Material for the task:
※ ※ ※
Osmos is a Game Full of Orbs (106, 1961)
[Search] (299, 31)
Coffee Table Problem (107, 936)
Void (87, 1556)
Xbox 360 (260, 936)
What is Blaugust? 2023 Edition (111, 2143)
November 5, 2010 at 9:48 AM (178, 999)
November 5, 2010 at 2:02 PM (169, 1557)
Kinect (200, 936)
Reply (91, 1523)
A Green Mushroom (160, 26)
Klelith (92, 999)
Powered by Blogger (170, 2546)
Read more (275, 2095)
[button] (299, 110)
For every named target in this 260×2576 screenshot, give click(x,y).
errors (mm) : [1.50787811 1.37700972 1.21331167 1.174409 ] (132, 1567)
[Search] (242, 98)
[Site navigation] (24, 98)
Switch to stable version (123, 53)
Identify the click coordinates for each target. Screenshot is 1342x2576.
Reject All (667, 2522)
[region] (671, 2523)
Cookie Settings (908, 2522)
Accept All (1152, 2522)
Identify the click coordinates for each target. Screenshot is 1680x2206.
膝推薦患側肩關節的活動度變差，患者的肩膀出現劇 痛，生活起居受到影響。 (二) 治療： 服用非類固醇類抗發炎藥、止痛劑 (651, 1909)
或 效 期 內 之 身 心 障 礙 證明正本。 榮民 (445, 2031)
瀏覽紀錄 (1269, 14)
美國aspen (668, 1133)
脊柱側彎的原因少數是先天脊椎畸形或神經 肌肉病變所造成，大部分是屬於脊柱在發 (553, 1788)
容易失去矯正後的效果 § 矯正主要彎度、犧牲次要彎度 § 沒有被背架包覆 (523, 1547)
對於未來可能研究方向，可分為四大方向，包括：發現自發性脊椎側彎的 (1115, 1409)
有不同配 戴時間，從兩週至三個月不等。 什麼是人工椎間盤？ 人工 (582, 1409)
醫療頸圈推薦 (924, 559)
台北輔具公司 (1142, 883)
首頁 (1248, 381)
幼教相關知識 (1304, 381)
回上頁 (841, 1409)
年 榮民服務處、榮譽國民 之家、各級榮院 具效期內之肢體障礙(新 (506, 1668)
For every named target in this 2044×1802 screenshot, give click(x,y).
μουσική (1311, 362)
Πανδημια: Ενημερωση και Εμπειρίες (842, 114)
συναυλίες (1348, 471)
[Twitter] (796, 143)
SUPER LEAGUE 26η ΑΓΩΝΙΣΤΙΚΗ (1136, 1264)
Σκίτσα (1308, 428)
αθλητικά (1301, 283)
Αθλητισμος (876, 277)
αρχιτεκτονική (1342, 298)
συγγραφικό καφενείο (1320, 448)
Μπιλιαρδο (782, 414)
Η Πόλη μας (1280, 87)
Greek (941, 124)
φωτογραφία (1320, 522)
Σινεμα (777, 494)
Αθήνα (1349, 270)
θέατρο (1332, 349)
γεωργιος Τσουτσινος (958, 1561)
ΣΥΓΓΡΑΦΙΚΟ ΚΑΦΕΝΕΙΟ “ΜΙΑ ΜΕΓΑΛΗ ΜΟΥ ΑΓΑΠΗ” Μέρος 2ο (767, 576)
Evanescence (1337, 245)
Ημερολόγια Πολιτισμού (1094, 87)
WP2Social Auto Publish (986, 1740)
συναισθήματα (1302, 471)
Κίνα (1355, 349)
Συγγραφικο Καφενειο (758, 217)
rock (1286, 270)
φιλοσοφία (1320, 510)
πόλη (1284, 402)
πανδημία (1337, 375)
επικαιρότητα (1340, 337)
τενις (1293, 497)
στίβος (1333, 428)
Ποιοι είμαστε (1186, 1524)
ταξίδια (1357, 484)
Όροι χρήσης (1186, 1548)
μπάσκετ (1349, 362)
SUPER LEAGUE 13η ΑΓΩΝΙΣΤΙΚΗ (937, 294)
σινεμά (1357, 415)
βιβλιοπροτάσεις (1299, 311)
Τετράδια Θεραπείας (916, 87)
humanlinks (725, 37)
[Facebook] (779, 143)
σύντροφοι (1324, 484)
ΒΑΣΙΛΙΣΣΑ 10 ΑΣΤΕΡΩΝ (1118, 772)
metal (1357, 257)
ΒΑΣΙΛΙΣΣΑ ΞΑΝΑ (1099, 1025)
※ ※ ※
What the exercise asks: Lines after the one containing "容易失去矯正後的效果 § 矯正主要彎度、犧牲次要彎度" are not wanted; repeat exactly each line above from the first up to and including it.

Result of this exercise:
Osmos is a Game Full of Orbs (106, 1961)
[Search] (299, 31)
Coffee Table Problem (107, 936)
Void (87, 1556)
Xbox 360 (260, 936)
What is Blaugust? 2023 Edition (111, 2143)
November 5, 2010 at 9:48 AM (178, 999)
November 5, 2010 at 2:02 PM (169, 1557)
Kinect (200, 936)
Reply (91, 1523)
A Green Mushroom (160, 26)
Klelith (92, 999)
Powered by Blogger (170, 2546)
Read more (275, 2095)
[button] (299, 110)
For every named target in this 260×2576 screenshot, give click(x,y).
errors (mm) : [1.50787811 1.37700972 1.21331167 1.174409 ] (132, 1567)
[Search] (242, 98)
[Site navigation] (24, 98)
Switch to stable version (123, 53)
Identify the click coordinates for each target. Screenshot is 1342x2576.
Reject All (667, 2522)
[region] (671, 2523)
Cookie Settings (908, 2522)
Accept All (1152, 2522)
Identify the click coordinates for each target. Screenshot is 1680x2206.
膝推薦患側肩關節的活動度變差，患者的肩膀出現劇 痛，生活起居受到影響。 (二) 治療： 服用非類固醇類抗發炎藥、止痛劑 (651, 1909)
或 效 期 內 之 身 心 障 礙 證明正本。 榮民 (445, 2031)
瀏覽紀錄 (1269, 14)
美國aspen (668, 1133)
脊柱側彎的原因少數是先天脊椎畸形或神經 肌肉病變所造成，大部分是屬於脊柱在發 (553, 1788)
容易失去矯正後的效果 § 矯正主要彎度、犧牲次要彎度 § 沒有被背架包覆 (523, 1547)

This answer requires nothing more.